───── Selected excerpt ─────

Hackers prey on out-dated software. They are preying on people still using Windows XP or Vista right now. If the hackers could have any single thing in the entire world, it'd be that people stick with what makes them comfortable as oppose to upgrade to software that is regularly receiving security patches. It's thinking like this that has thousands of people with zombied Windows XP computers providing backdoors into other systems to hackers.

The second 7 reaches EOL, you can GUARANTEE that they will be spending a CONSIDERABLE amount of time looking for exploits because they know that Microsoft won't do anything to fix them anymore. The "bad guys" will be banking on thinking like this - you're not the only one - that gives them free reign without worrying about a zero-day patch to fix their exploit.

Upgrade. Windows 8 was great. Windows 10 is even better. Learn new things. Stay secure.


----------



## VictorBravo

I was just about ready to jump on the bandwagon. The notification icon is there on my taskbar. But, as is my habit, I read the terms of service and privacy disclosures before downloading a program. I don't think I can use it.

Buried in 33 pages (pdf version) of text downloaded from this site: https://www.microsoft.com/en-us/privacystatement/default.aspx
I find this:



> *Reasons We Share Personal Data*
> 
> Finally, we will access, disclose and preserve personal data, including your content (such as the content of your emails, other private communications or *files in private folders*), *when we have a good faith belief* that doing so is necessary to:
> 
> 1. comply with applicable law or respond to valid legal process, including from law enforcement or other government agencies;
> 2. protect our customers, for example to prevent spam or attempts to defraud users of the services, or to help prevent the loss of life or serious injury of anyone;
> 3. operate and maintain the security of our services, including to prevent or stop an attack on our computer systems or networks; or
> 4. protect the rights or property of Microsoft, including enforcing the terms governing the use of the services - however, if we receive information indicating that someone is using our services to traffic in stolen intellectual or physical property of Microsoft, we will not inspect a customer's private content ourselves, but we may refer the matter to law enforcement.
> 
> Please note that some of our services include links to services of third parties whose privacy practices differ from Microsoft's. If you provide personal data to any of those services, your data is governed by their privacy statements.



(Emphasis added).

When Dropbox came out with similar language in 2010 or so, I "dropped" the account like a hot potato. Now MS is claiming access to my private files, not just emails, on a "good faith" standard. If I consent to this, I may have just waived confidentiality for the 600+ clients whose files reside on my computer.

I frankly don't see how any lawyer could sign on to these terms in good conscience. I didn't have those terms for Windows 7.

Now I'm trying to figure out if these terms of service are retroactive. If so, I'm going to have to increase my encryption practices.


----------



## a mere housewife

I was looking at a battery saver program for my phone that wanted permission to read all my emails. I've no idea why almost all apps ask for this comprehensive permission, but I try to use as few as possible, since almost all of them do (even the weather apps!). I expect nothing on my devices is truly private, but I'd like to maintain the illusion of being alone in a room when it's just us -- me and the machinery. I refused the upgrade because I watched a youtube preview and was profoundly disturbed by Cortana: I really do not want my computer to interact with me socially. I do not want it to make helpful suggestions based on all the intelligent spying it's been doing. I'd rather blunder along in my frail humanity.

─────

Exercise instructions:
(1) In the Windows upgrade thread, how many clients' files does VictorBravo say are stored on that computer?
(2) Pick up the Windows upgrade thread right after its last post and keep it going.

───── Items ─────

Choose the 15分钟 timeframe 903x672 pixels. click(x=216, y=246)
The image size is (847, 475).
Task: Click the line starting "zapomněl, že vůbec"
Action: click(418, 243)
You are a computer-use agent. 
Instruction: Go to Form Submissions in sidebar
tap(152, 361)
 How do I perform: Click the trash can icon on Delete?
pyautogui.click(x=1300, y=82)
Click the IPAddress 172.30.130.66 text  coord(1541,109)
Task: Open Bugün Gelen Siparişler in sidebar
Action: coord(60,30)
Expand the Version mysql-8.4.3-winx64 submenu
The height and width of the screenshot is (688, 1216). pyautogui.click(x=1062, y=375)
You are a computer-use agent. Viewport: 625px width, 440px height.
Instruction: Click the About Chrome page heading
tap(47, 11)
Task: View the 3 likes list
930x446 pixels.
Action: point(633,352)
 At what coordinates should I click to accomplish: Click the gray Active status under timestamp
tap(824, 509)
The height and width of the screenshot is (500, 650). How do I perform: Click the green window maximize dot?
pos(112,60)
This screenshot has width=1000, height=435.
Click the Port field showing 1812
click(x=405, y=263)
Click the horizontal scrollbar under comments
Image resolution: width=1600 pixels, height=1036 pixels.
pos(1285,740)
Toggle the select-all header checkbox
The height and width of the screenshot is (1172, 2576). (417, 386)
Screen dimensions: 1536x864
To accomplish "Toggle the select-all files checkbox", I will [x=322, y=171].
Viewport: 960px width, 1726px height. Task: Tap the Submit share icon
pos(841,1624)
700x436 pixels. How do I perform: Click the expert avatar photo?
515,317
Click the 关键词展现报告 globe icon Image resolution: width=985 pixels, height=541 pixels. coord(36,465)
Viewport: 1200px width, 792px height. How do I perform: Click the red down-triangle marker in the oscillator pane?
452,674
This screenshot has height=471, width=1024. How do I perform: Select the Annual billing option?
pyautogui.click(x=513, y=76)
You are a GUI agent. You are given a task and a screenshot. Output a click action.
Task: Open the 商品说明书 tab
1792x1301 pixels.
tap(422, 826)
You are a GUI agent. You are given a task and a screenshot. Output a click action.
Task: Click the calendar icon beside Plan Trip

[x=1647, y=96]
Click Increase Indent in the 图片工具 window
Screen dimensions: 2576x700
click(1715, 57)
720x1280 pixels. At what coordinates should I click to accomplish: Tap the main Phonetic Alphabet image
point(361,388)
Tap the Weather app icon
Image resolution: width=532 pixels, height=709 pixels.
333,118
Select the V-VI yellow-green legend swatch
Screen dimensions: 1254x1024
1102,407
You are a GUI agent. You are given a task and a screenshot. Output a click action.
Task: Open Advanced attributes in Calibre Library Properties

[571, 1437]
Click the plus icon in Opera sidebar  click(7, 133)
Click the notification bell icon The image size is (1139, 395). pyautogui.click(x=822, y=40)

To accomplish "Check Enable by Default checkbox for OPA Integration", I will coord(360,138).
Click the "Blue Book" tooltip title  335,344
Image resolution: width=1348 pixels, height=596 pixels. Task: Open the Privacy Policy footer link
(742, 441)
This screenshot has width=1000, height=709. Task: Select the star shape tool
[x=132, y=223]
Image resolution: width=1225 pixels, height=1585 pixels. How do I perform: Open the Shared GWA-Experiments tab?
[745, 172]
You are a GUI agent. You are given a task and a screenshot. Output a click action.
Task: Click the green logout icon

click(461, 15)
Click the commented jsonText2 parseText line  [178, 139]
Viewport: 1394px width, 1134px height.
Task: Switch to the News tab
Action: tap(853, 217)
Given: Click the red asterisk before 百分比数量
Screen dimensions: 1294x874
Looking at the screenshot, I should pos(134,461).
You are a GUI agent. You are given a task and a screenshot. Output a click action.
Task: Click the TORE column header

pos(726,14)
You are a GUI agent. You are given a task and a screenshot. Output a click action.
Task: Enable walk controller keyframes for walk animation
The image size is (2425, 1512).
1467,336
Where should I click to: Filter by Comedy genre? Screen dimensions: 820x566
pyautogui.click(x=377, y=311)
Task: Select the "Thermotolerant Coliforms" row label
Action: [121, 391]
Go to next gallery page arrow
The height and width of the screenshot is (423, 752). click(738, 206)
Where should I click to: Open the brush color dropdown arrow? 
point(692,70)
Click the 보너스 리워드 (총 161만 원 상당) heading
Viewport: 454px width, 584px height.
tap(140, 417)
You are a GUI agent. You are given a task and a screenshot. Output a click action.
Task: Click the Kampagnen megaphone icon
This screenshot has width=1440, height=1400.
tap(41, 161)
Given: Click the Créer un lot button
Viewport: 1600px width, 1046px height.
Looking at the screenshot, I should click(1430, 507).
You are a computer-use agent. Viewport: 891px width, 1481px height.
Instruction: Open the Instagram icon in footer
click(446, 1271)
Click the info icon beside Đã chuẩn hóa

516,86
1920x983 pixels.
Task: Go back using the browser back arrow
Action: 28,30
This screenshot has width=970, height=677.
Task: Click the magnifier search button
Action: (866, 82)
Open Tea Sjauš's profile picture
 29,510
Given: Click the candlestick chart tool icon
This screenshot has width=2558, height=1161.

─────

Answers to the tasks:
(1) More than 600 (600+).

(2)
----------



## Edward

VictorBravo said:


> I frankly don't see how any lawyer could sign on to these terms in good conscience. I didn't have those terms for Windows 7.



It seems that a lawyer should, at least, get an advisory opinion from his or her state bar. That may give me something to stir up.


----------



## Edward

GraceOverwhelmsMe said:


> Stay secure.



You might read Mr. Bottomly's post below, if you think your information is secure with 10. It's just a question of who is hacking you.


----------



## GraceOverwhelmsMe

Edward said:


> GraceOverwhelmsMe said:
> 
> 
> 
> Stay secure.
> 
> 
> 
> 
> You might read Mr. Bottomly's post below, if you think your information is secure with 10. It's just a question of who is hacking you.
Click to expand...


I did. I didn't think it qualified a response. The link he pointed to is to Microsoft's generalized Privacy and Cookies documentation. It is not about Windows 10 specifically. It is a broad-spectrum document that covers all of their services. If you have a Microsoft account and you want to sync between computers, they have to have access to your data. If you have OneDrive they have access to your data. If you have Outlook.com they have access to your data. If you use Skype, they have access to your data.

I hope none of you have a Google account at all. I hope none of you have a Facebook account at all. I hope none of you have any apps on your phones. I hope none of you use any webmail service. 

This is very standard language that is actually pretty tame compared to other things I've read.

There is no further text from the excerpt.